■ **AUSGEWÄHLTER ABSCHNITT**:
════════

# Scheuchwirkung von Echoloten



## Smanhu (5. Oktober 2011)

Hallo,

ich hab schon einiges abgesucht und nix zu dem Thema gefunden. Deswegen wende ich mich mal an die Fachleute#6
Also:
Ich hatte in der Juni/Juliausgabe von Rute und Rolle nen Artikel gelesen, dass Echolote mit hoher Sendeleistung eine Scheuchwirkung auf Fische, besonders auf Waller, haben sollen. Ich selbst besitze ein Humminbird 798Si und hab festgestellt, dass beim Klopfen auf Waller manchmal einer steigt und dann aber verschwindet (was ja ab und an mal ganz normal ist). Bin in letzter Zeit öfters mit nem Kollegen unterwegs, der ein Eagle 168 hat. Der hat jetzt schon 2 Mal zuschlagen können. Mein Echolot jagt 4000W gen Boden und sein Echolot 800W. Könnte das wirklich der Grund sein???#c
Man muss dazu sagen, dass auf dem Teil des Altrheins, auf dem wir fischen, öfters geklopft wird, mehrere Segel- und Yachthäfen liegen (die mit Sicherheit auch Echolote an Board haben) und ein Berufsfischer unterwegs ist. Da is also immer was los aufm Wasser.
In dem Artikel wurde geschrieben, dass genau an solch stark befahrenen und befischten Gewässern, Waller sehr sensibel auf "starke Echolote" reagieren. Wurde auch von Andy (Andys Wallercamp am Po) bestätigt und auf Broadband-Echolote hingewiesen.
Ich hab natürlich schon andere Fischarten dort gefangen, auch mit Echolot. Aber die Waller machen sich dünne. Ich weis es nicht. #c

Hier also meine Frage:

Hat hier jemand schon die gleichen Erfahrungen gemacht, dass Echolote mit starker Sendeleistung, besonders bei der Jagd auf Waller in stark benutzten Gewässern, eine Scheuchwirkung auf Fische haben? Oder ist das alles Spinnerei und vielleicht Werbung für die Broadband-Echolote, die ja mit ner Sendeleistung von 250W arbeiten?|kopfkrat Ich hab keine Ahnung!

Bin mal auf die Antworten gespannt 

Grüße


----------



## Jens_Vom_Bodensee (6. Oktober 2011)

*AW: Scheuchwirkung von Echoloten*

Hallo Zusammen,

diese Beobachtung habe ich auch mit anderen Fischen gemacht. Wir haben ein sehr altes Echo (eagle optima) und kommen damit zurecht. Wir fangen da Fisch. Kollegen mit starkem Lot, haben weniger Fänge.
Beobachtung ist bis ca. 50m Wassertiefe.

Wird aber bei den Starken die Leiistung automatisch eingestellt, so das die nur soviel Leistung senden wie notwendig, sind die Kollegen auch mit den Fängen erfolgreicher.

════════

■ **VORGEGEBENES MATERIAL**:
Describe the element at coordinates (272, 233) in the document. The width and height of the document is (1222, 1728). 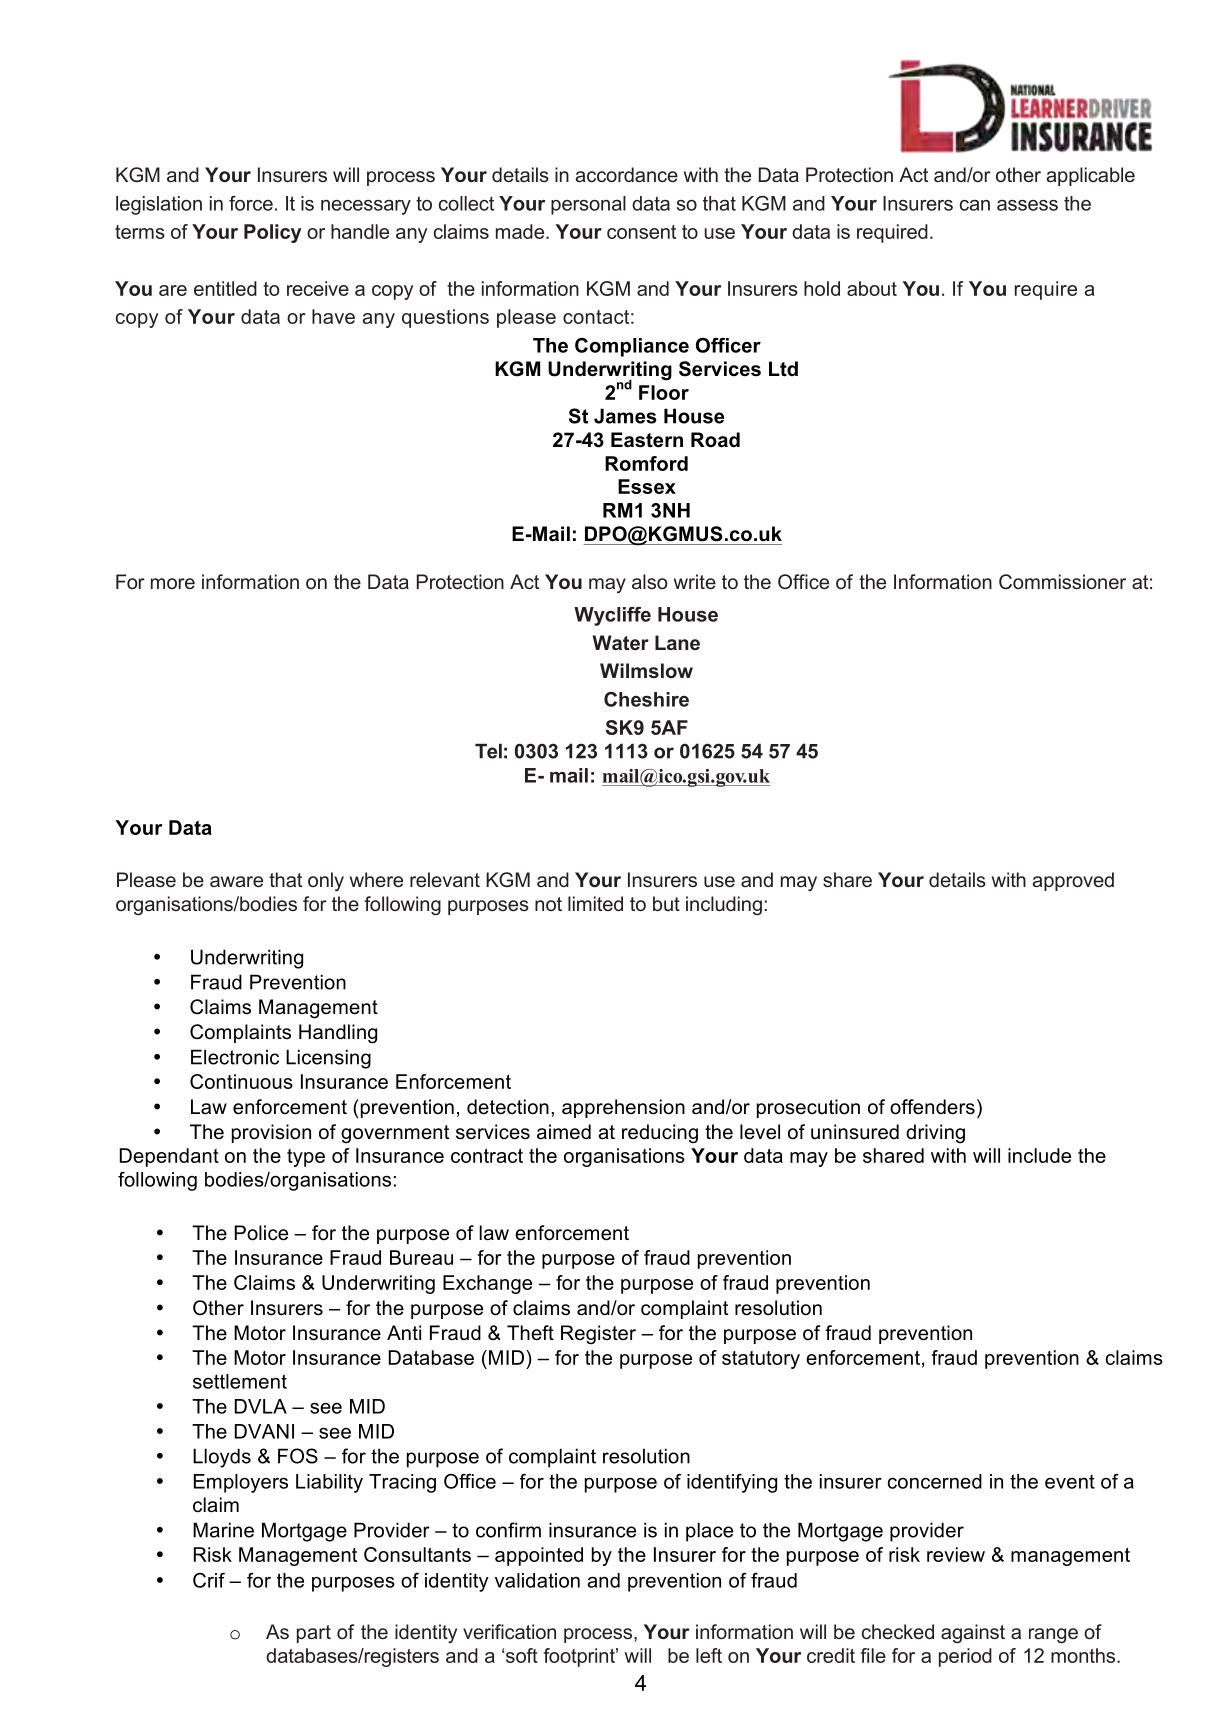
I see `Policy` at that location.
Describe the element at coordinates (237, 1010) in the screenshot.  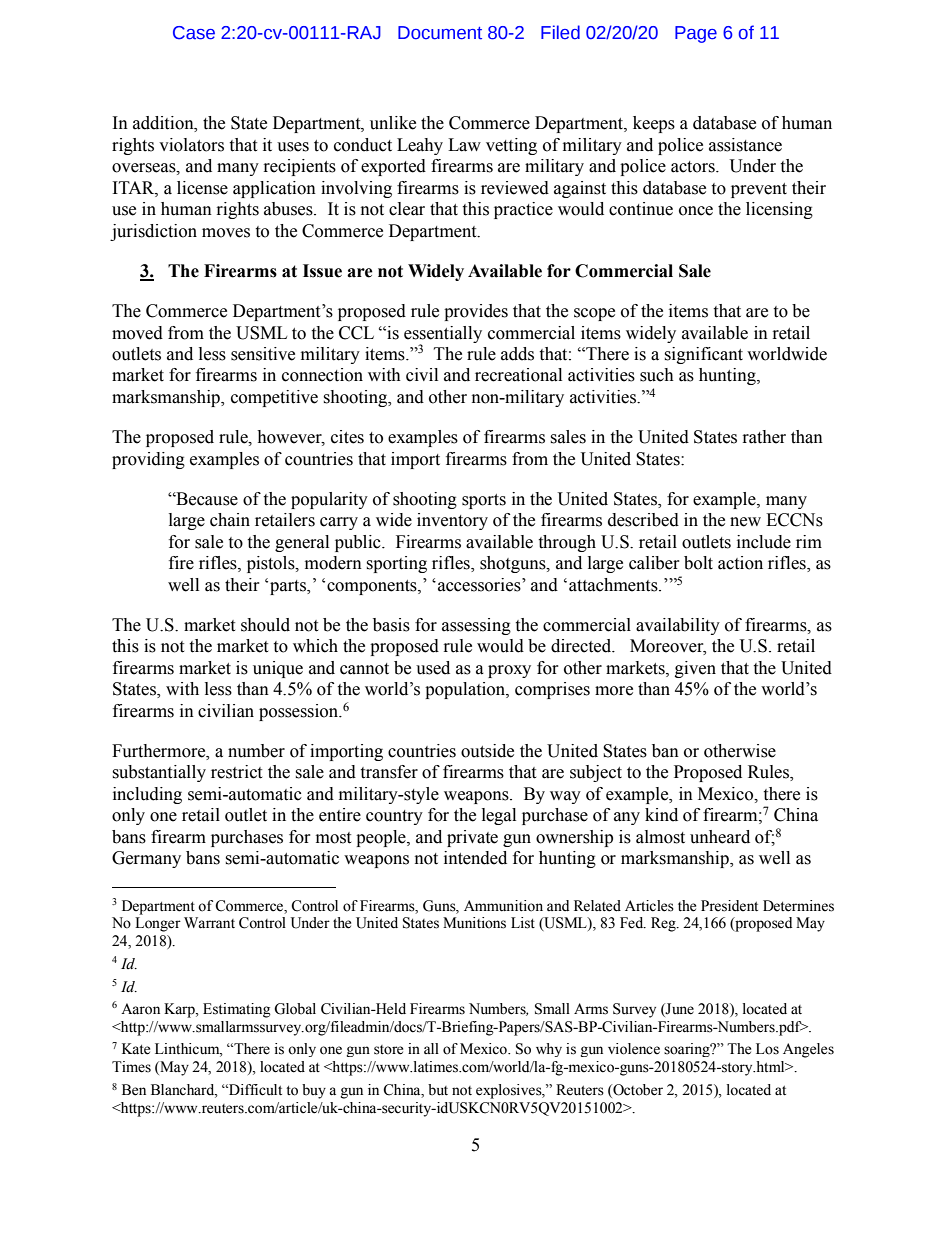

════════

■ **DEINE AUFGABE**: Schreib aus dem Forumsbeitrag über Echolote den Teil von „Ich hab natürlich“ bis „hab keine Ahnung!“ Wort für Wort ab. Das Material hat nichts mit dem Forumsbeitrag über Echolote zu tun.

■ **DEINE LÖSUNG**:
Ich hab natürlich schon andere Fischarten dort gefangen, auch mit Echolot. Aber die Waller machen sich dünne. Ich weis es nicht. #c

Hier also meine Frage:

Hat hier jemand schon die gleichen Erfahrungen gemacht, dass Echolote mit starker Sendeleistung, besonders bei der Jagd auf Waller in stark benutzten Gewässern, eine Scheuchwirkung auf Fische haben? Oder ist das alles Spinnerei und vielleicht Werbung für die Broadband-Echolote, die ja mit ner Sendeleistung von 250W arbeiten?|kopfkrat Ich hab keine Ahnung!